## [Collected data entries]
------------------------------------------------------------

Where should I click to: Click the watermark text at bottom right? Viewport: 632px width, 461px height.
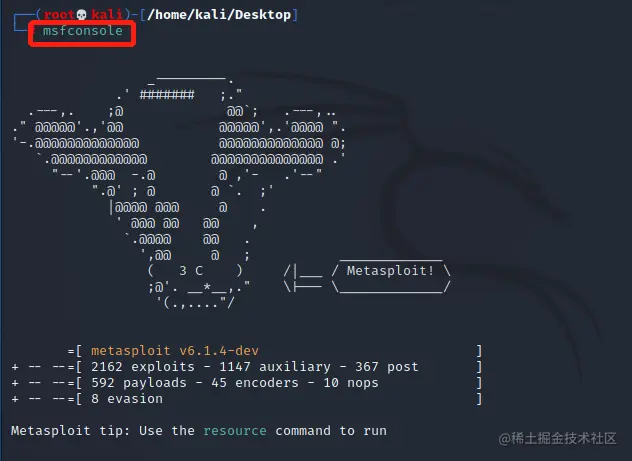tap(557, 438)
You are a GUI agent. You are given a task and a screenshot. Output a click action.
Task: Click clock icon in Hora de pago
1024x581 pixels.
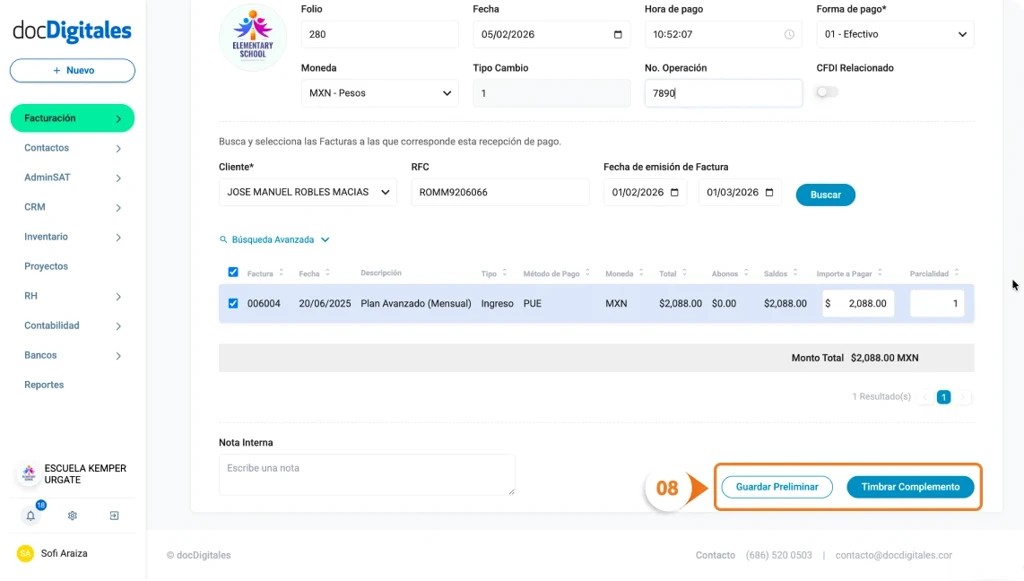[789, 35]
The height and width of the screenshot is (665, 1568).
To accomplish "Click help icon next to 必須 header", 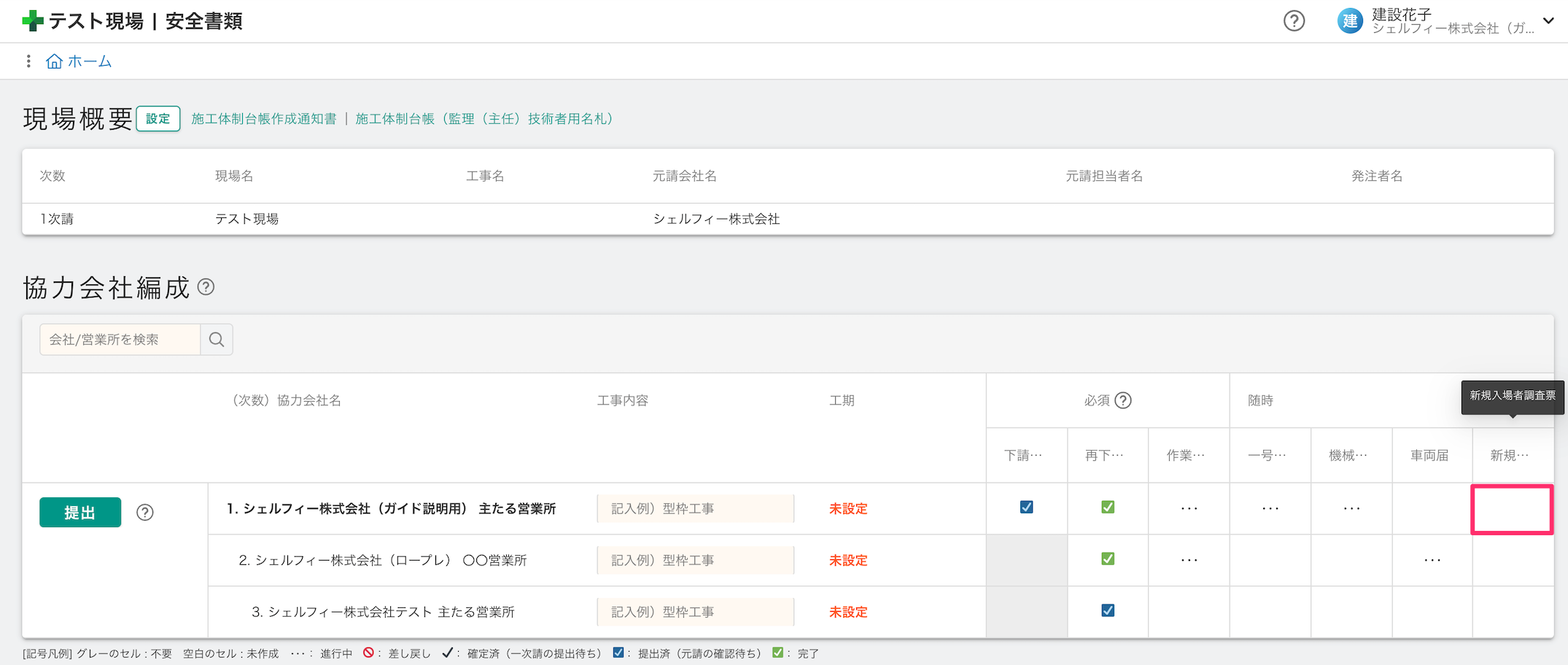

------------------------------------------------------------

## [WHAT TO PRODUCE]
Transcribe every line from the one with "Task: Click clock icon in Hora de pago" to the last line of the records above, exactly, excluding pictures.

## [ANSWER BOX]
Task: Click clock icon in Hora de pago
1024x581 pixels.
[789, 35]
The height and width of the screenshot is (665, 1568).
To accomplish "Click help icon next to 必須 header", 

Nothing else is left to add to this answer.